From: David Lawyer ####@####.####
Date: 29 Jul 2003 20:58:44 -0000
Message-Id: <20030729211141.GB517@lafn.org>

On Tue, Jul 29, 2003 at 04:15:25PM +0000, Chris Karakas wrote:
> In 20 years from now, when nobody will be using HTML
I don't think so.  Someone might have predicted years ago that HTML
would replace plain text but it hasn't.
> when Adobe will be bankrupt (and with it the PDF and PS formats will
> be defunct), when "Word 2023" will tell you "Sorry, this RTF format is
> too old, I can't read it" - then I will ask you to print only those
> paragraphs of your document that contain a citation of the 10th
> bibliographic entry of your bibliography. With the "semantic Web"
> being a reality by then, this will be trivial to do with the SGML/XML
> version of your document. But, since "everyone reads HOWTO's in html
> anyway", you will have written it in HTML, a presentational markup of
> the last century, a markup unable to tell if a "10" refers to the font
> size or the 10th item of a list, and you will be unable to answer my
> (and "everyone's" by that time) simple query which I will have entered
> in a search engine.

Finding the places in a doc which cite a certain bibliographic entry is
easy, provided that the author has assigned that reference a unique id
(in LinuxDoc or DocBook).  For example I might use the id="pins_".  HTML
will use the same id but call it NAME="pins_".  Then in the vi editor,
you put the cursor on pins_, type *, and it finds a bibliographic entry
that is labeled pins_.  grep can do something similar.  So what you
propose for 2023 is already here today.  And it doen't require DocBook.
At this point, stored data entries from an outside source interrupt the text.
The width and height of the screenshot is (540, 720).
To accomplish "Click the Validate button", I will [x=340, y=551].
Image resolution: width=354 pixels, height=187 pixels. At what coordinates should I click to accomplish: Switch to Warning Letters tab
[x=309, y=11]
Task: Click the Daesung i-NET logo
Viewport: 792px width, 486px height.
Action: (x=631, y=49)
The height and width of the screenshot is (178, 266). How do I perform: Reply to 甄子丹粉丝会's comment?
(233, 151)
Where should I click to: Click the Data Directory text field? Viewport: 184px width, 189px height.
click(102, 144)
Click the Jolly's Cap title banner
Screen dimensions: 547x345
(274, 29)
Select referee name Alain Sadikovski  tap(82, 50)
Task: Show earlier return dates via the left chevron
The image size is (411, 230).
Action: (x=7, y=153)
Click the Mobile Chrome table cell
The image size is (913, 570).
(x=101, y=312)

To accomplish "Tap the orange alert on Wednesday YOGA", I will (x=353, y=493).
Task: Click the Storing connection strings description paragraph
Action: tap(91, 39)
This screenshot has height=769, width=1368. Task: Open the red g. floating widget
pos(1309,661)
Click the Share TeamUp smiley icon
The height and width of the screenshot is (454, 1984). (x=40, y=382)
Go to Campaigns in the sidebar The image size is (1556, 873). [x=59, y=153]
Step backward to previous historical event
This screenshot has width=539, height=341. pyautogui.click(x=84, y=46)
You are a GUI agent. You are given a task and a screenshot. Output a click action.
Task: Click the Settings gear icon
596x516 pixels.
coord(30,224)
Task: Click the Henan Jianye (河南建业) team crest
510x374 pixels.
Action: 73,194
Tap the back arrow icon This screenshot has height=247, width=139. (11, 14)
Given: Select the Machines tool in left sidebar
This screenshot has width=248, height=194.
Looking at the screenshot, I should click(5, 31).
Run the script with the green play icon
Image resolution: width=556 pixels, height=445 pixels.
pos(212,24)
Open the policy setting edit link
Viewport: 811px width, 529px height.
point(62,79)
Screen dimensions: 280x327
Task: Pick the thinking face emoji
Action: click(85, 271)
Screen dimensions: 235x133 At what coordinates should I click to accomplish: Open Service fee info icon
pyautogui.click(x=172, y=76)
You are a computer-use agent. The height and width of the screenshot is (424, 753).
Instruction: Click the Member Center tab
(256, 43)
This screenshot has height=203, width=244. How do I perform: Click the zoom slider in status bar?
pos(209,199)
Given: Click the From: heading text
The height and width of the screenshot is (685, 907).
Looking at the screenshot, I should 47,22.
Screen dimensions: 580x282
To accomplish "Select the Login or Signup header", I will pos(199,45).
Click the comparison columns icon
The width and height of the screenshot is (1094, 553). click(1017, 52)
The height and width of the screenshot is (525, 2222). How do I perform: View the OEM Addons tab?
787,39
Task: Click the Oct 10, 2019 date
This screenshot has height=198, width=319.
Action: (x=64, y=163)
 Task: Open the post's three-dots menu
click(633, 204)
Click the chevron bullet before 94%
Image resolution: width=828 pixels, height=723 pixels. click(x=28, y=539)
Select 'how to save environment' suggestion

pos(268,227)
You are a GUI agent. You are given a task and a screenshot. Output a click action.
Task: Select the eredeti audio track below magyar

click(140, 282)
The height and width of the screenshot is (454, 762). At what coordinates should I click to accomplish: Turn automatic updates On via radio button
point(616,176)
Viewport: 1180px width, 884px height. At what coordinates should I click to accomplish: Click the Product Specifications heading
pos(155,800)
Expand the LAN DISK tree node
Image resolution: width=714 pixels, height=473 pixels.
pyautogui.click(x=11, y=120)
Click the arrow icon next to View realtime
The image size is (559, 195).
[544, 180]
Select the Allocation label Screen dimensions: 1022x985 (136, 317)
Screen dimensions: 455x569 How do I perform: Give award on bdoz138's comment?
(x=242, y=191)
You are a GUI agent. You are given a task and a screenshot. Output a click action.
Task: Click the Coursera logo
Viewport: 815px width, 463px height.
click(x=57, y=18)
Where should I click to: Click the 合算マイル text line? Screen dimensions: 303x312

Even if one used the id="10" one could still search for it since other
10s will not have id (or NAME in HTML) in front of them.  This requires
searching source which browsers can do.

> This may not be important to you, as it is currently not important to
> the authors of many millions HTML pages - but it is important to TLDP
> which, as an institution, is concerned about longevity of the
> documents it invests so much effort to publish.
> 
Just the opposite (sort of) is true.  Our old documents are mostly
obsolete and we are concerned about them not being updated.

> By the way, by far not "everyone" reads HOWTOs (or whatever for that
> matter) in HTML. I am one of the few that read *all* documents online,
> on the screen, and (consequently) I "read HOWTOS in HTML". Me and a
> few others (who I still have to meet) are not everyone: the vast
> majority of the people I know prefer to *print* the document and then
> really read it (as opposed to just skim it).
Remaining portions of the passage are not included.